12 responses to “The Show Goes on Even if New Jersey Didn’t Legalize Cannabis Yesterday”

  1. We are crushed about the Democratic leadership that could not convince an all blue assembly and senate to help the people. Politicians failed to execute the will, want, and need of patients statewide. For me, the saddest part is that the people of New Jersey who are suffering with their health, are being yet deprived again for optimal health, wellness, and healing. People are dying of cancer, aids, and suffering from many debilitating diseaes mankind does it best to deprive them from possibly living or having solid quality of life. 6 medical licenses in New Jersey isn’t going to help all the people who need the cannabis medications. Because a new assembly and senate is due to be sworn in January 2020, everything will have to start new again in New Jersey. We are done with these politicians unfulfilled promises and anything hoped for in New Jersey the rest of this year. They have promised to revisit this matter later this year, but that is a total joke, and the same politicians who voted no will highly likely no longer be there in 2020 as this decision they made saying no, will effectively cost them their jobs.

    • I trade on Robinhood. They are primarily Canadian stock exchange (CSE). I live in the US.
      I also see that Over The Counter (OTC) stocks have different ticker symbols than CSE. They are all the same. The price is always the same. So with my limited day trading experience I would say it would not matter. You can do one or the other or both.

  2. These New Jersey and New York politicians are in bed with Big Pharma, Big Alcohol, and Big Tobacco. They will attempt to delay this as long as they can, coming up with a myriad of excuses. There needs to be a voter referendum, and not up to politicians. We know what there motives are.

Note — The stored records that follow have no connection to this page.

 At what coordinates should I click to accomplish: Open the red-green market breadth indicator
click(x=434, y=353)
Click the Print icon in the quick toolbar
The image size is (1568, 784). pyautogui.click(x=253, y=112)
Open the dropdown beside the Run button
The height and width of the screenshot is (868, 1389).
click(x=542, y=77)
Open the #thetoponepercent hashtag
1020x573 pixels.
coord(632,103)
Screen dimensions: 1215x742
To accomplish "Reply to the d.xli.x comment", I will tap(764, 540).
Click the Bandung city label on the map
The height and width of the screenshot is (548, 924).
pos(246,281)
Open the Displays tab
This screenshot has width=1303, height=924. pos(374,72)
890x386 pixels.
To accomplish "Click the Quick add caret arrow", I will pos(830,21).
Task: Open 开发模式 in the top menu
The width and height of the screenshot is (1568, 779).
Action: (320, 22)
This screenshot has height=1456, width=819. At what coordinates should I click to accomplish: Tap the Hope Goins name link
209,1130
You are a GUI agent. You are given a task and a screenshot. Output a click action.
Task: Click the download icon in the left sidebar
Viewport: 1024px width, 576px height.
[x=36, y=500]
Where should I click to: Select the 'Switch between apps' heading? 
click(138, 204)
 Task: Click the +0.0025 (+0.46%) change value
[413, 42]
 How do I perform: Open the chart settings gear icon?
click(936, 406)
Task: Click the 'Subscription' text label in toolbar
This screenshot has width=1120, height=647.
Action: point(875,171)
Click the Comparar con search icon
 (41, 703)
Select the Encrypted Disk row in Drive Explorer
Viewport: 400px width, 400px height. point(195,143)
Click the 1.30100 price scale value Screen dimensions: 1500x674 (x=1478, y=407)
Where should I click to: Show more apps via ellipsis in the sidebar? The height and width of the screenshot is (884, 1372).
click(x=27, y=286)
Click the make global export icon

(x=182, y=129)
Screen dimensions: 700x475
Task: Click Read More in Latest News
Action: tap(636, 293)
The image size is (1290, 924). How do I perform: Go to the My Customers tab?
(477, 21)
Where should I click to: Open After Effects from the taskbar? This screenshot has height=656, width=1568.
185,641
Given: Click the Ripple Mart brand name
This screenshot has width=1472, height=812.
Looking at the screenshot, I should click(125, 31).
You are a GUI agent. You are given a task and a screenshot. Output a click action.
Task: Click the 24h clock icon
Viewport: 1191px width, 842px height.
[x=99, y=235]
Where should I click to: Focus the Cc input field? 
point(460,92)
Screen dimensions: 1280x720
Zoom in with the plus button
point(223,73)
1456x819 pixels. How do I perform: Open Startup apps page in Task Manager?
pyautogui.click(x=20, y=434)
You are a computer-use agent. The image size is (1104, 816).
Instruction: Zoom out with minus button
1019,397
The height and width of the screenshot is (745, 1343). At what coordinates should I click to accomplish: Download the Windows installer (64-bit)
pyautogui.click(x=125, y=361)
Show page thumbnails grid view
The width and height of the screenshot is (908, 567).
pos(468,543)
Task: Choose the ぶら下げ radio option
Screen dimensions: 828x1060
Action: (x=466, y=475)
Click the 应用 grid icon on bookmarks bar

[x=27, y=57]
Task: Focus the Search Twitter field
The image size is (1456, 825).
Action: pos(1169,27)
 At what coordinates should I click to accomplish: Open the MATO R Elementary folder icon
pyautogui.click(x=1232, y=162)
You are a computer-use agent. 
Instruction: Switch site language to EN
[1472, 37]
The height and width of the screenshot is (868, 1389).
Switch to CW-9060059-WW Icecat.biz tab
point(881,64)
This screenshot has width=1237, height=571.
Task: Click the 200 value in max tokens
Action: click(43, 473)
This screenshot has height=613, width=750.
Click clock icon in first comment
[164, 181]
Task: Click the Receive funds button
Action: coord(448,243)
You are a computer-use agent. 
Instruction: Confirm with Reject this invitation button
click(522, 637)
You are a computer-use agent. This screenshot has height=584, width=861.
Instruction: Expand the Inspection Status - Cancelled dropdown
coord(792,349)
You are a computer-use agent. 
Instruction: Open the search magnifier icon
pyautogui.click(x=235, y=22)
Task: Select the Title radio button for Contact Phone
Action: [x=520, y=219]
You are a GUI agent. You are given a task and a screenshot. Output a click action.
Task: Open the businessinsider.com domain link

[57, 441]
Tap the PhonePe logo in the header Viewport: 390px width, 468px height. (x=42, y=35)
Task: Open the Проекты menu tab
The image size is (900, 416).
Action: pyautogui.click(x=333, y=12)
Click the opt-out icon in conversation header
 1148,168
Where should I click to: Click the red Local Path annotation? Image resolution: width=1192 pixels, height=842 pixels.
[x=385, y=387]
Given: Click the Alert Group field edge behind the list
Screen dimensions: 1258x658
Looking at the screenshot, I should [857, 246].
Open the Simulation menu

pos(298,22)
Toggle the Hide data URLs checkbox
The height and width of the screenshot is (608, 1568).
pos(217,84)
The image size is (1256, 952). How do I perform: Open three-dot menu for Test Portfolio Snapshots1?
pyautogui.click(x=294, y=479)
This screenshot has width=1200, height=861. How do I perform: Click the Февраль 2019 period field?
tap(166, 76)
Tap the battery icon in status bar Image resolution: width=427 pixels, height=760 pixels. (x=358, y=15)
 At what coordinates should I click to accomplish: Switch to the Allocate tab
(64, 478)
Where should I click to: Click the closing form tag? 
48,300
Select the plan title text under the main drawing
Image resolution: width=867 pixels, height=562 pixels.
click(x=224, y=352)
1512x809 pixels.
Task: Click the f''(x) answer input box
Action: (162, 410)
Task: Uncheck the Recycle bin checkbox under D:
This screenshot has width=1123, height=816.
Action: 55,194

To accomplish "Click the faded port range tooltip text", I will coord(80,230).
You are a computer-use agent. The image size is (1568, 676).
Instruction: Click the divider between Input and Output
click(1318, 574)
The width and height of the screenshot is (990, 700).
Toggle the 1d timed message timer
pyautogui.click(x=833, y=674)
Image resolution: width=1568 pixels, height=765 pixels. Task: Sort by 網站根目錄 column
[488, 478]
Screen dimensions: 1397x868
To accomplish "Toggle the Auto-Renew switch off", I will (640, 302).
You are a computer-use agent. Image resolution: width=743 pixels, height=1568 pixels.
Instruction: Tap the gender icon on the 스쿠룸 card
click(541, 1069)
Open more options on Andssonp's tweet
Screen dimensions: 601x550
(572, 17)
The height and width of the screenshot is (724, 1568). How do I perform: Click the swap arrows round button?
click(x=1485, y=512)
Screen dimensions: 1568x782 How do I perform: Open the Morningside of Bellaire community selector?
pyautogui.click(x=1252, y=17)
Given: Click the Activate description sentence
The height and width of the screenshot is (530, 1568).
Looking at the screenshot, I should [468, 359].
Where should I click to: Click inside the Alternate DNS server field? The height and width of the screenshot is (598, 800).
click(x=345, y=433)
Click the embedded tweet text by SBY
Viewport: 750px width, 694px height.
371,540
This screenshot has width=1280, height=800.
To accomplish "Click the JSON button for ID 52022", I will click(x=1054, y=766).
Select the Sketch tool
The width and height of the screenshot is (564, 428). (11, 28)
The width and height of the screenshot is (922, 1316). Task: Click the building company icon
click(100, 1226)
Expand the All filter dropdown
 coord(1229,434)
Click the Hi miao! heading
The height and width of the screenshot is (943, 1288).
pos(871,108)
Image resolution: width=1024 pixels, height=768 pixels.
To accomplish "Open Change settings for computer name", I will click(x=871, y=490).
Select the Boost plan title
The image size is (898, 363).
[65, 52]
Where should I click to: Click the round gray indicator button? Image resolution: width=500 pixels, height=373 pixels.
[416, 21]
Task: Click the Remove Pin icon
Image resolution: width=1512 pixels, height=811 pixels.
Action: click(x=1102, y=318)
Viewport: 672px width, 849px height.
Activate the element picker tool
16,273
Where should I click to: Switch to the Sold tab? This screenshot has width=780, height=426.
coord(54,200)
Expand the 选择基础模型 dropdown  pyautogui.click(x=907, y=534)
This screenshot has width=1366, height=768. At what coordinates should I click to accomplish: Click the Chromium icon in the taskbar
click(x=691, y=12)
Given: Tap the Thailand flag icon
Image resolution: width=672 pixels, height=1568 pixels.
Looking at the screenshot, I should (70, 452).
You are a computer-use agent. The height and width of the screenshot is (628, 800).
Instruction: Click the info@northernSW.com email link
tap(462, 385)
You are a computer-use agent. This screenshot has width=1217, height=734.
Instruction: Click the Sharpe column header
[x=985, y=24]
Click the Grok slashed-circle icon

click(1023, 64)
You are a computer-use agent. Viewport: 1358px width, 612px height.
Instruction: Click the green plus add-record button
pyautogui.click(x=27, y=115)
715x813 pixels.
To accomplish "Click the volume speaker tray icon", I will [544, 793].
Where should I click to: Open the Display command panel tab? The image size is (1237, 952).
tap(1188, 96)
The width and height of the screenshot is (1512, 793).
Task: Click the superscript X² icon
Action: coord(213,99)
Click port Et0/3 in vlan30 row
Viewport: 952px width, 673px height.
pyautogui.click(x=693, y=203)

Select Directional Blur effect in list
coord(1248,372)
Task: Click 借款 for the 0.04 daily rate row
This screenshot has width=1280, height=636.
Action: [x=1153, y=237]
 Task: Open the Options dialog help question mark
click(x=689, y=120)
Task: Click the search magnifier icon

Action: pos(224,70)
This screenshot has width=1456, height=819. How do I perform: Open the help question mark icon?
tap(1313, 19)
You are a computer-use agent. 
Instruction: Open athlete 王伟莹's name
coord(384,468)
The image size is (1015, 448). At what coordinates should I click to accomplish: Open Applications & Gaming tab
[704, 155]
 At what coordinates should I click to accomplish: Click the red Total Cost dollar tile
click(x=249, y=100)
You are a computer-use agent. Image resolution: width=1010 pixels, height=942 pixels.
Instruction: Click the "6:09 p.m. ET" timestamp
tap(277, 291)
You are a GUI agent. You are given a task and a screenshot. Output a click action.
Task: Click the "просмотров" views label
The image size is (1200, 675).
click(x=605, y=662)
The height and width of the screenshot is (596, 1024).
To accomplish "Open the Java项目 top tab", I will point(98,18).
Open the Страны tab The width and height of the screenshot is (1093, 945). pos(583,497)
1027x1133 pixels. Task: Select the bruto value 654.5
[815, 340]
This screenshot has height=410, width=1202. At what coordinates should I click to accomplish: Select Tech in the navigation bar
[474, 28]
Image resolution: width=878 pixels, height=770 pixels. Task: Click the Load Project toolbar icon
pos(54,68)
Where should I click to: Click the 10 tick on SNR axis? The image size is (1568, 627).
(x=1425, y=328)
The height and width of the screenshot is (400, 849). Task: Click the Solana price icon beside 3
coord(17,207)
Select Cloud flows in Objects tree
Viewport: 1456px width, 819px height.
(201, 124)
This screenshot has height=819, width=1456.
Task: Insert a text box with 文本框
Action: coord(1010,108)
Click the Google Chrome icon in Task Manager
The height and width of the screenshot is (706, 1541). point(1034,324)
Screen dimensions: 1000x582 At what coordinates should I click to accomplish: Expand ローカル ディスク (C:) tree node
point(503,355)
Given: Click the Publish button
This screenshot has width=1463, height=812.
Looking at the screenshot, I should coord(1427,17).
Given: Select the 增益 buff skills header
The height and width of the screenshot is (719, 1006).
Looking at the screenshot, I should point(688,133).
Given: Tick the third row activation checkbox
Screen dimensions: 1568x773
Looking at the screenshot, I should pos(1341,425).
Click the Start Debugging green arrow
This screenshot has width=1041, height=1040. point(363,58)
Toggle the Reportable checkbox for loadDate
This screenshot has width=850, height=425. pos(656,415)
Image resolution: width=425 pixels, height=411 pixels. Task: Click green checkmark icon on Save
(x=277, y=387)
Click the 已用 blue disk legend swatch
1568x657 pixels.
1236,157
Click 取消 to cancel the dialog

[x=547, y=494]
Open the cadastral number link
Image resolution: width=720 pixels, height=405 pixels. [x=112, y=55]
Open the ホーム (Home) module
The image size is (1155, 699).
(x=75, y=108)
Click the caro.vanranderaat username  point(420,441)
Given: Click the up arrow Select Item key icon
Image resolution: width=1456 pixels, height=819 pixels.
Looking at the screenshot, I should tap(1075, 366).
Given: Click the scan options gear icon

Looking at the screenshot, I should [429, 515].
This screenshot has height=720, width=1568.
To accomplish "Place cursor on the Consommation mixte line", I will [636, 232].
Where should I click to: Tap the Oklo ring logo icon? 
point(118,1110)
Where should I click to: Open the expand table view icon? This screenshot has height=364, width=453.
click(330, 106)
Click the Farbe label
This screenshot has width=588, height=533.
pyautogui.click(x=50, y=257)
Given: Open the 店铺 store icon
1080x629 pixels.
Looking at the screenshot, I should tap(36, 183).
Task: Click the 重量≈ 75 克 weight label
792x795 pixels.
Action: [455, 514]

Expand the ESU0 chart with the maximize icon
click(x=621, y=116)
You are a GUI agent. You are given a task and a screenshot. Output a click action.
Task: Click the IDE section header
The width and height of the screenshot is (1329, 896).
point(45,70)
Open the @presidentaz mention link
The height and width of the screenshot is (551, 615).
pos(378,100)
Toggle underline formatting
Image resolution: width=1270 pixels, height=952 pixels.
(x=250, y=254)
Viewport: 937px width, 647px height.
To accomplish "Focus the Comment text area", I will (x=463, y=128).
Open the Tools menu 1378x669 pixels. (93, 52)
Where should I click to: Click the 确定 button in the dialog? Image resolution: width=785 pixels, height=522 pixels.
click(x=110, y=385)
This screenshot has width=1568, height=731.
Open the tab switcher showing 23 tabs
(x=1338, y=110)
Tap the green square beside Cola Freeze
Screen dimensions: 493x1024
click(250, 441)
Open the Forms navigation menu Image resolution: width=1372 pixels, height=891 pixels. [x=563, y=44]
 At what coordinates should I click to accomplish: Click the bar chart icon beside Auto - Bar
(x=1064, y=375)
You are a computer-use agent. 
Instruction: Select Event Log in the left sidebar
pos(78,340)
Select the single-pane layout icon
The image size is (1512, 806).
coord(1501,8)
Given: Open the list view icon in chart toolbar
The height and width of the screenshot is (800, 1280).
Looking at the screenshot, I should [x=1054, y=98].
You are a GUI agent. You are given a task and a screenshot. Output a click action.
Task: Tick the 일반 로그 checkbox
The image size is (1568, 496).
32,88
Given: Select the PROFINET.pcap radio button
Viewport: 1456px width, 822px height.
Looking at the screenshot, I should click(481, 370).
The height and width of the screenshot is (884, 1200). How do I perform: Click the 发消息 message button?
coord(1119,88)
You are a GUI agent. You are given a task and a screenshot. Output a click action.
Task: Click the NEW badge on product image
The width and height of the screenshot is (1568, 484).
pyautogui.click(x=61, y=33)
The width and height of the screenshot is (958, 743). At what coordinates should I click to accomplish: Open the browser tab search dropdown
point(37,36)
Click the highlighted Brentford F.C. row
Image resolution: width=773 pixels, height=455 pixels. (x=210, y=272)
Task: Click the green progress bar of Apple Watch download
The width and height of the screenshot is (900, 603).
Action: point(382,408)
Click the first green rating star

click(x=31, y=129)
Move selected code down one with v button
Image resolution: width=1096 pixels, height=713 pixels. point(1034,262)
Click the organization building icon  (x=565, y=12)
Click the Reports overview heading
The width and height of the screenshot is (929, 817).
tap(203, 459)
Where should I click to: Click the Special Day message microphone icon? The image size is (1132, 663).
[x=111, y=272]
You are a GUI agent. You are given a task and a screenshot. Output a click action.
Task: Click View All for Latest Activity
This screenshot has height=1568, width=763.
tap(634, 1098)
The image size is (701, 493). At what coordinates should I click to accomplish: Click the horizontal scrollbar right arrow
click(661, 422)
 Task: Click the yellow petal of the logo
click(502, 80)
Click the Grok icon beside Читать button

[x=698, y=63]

    • You my friend have hit the nail right on the head. Big Pharma has big power and lots of cash. That is why they are best friends with our crooked government. However all of the above disciplines are getting into the cannabis industry. They would be stupid not to. I invest in company’s that are pharmacy, alcohol and tobacco, but only if they are investing in a major company cannabis company like Canopy (CGC), Aurora (ACB), Cronos group (CRON) etc…

  3. Is the failure to legalize in NJ the reason for the overall collapse of cannabis shares yesterday and today?

  4. I haven’t given up on New York as Gov. Cuomo said it can still pass this year. So the jury is still out.

  5. I haven’t traded before. Can I trade for free? What company should I use that doesn’t charge a fee or only charges a small fee? What is the best way to get started?

  6. It is EASY to get discouraged when you buy a Pot stock that you read about here, & find out a few days later the stock has dropped, maybe even 25%. But one must have PATIENCE, realize that America’s HUNGER (and many other countries) for Pot is growing steadily. After the elections of 2020, several more States will be open for recreational Pot, & more needless regulations will be lifted.